▶ [YOUR INSTRUCTIONS]:
After locating the line that contains "Instruction: Select the", output that line and each one following it, exactly, to the end of the entries. No pictures.

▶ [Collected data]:
[Start of Attachment]
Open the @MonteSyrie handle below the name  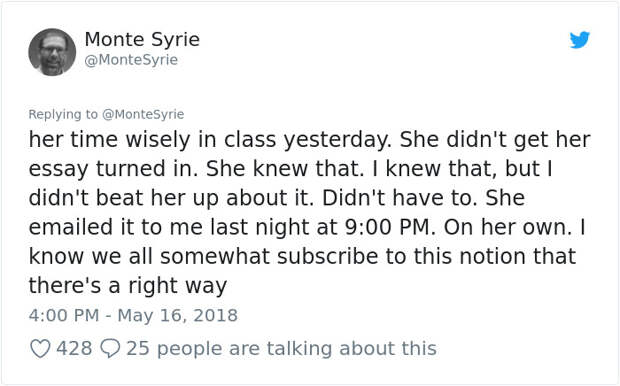(131, 60)
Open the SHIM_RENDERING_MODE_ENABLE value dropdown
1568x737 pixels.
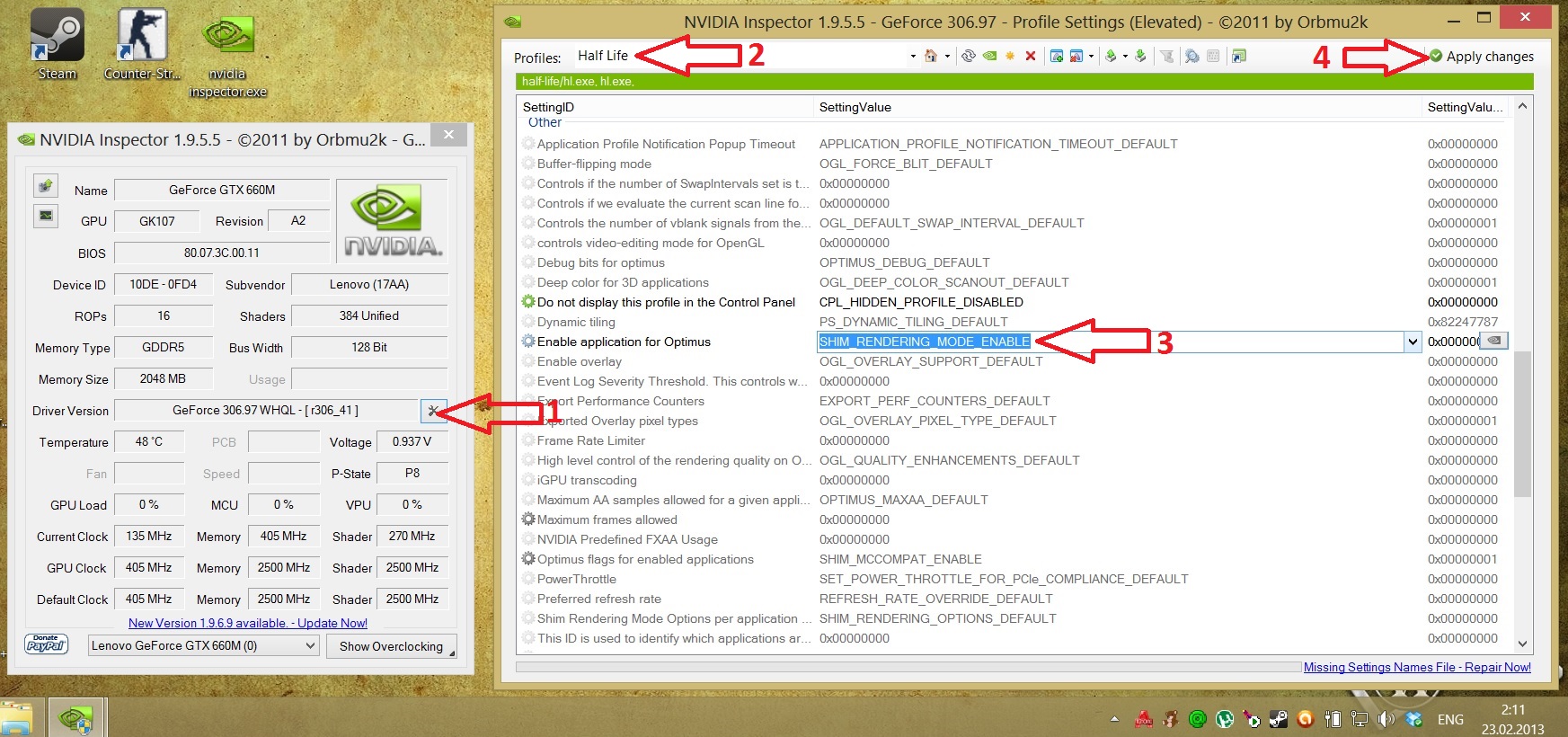coord(1413,342)
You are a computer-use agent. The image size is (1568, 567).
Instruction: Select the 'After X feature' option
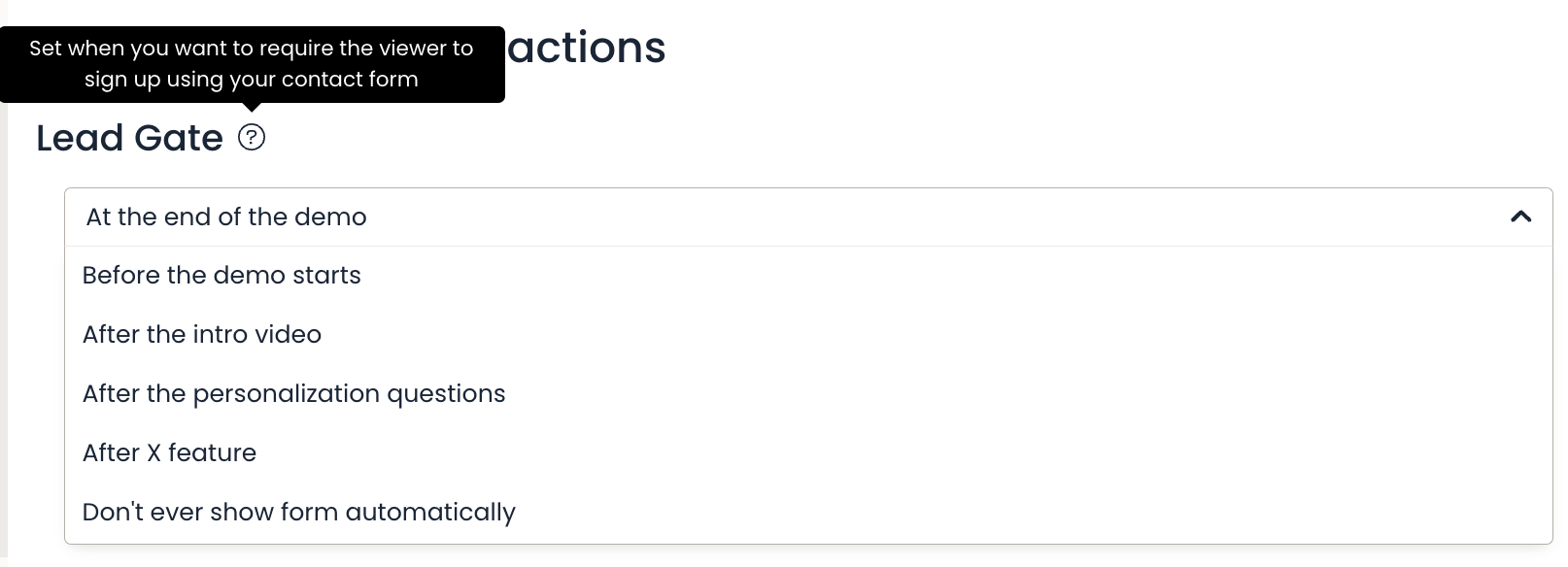(x=808, y=453)
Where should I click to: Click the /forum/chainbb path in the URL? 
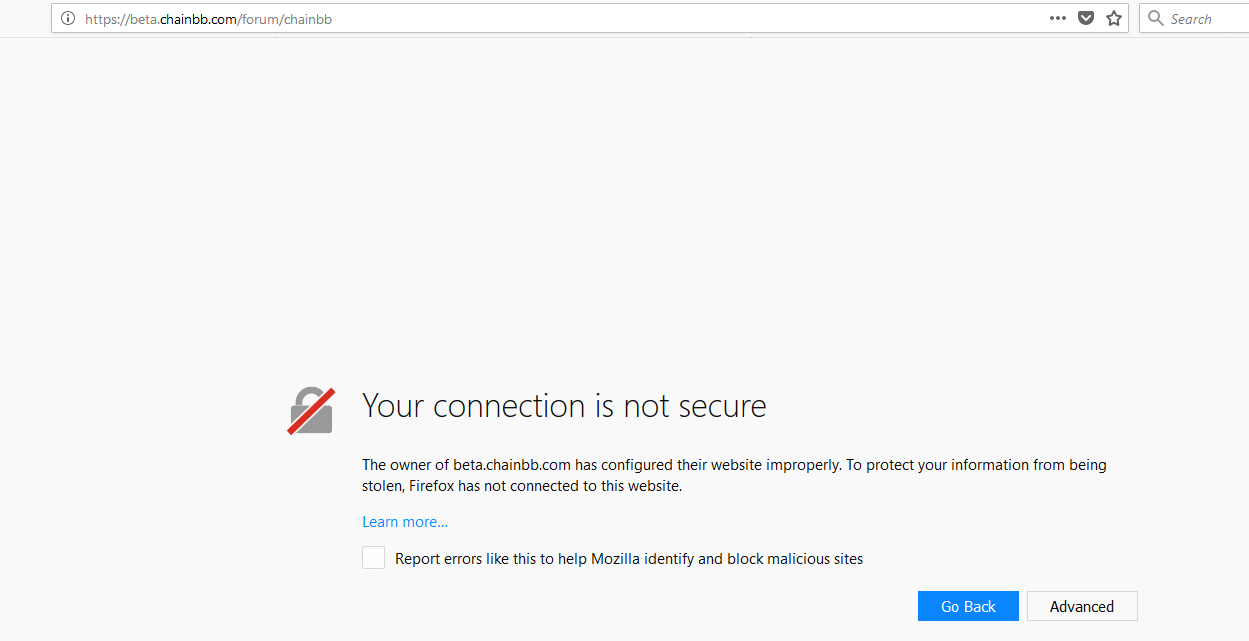coord(285,19)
[End of Attachment]
▶ [EXERCISE ANSWER]:
Instruction: Select the 'After X feature' option
(x=808, y=453)
Where should I click to: Click the /forum/chainbb path in the URL? 
coord(285,19)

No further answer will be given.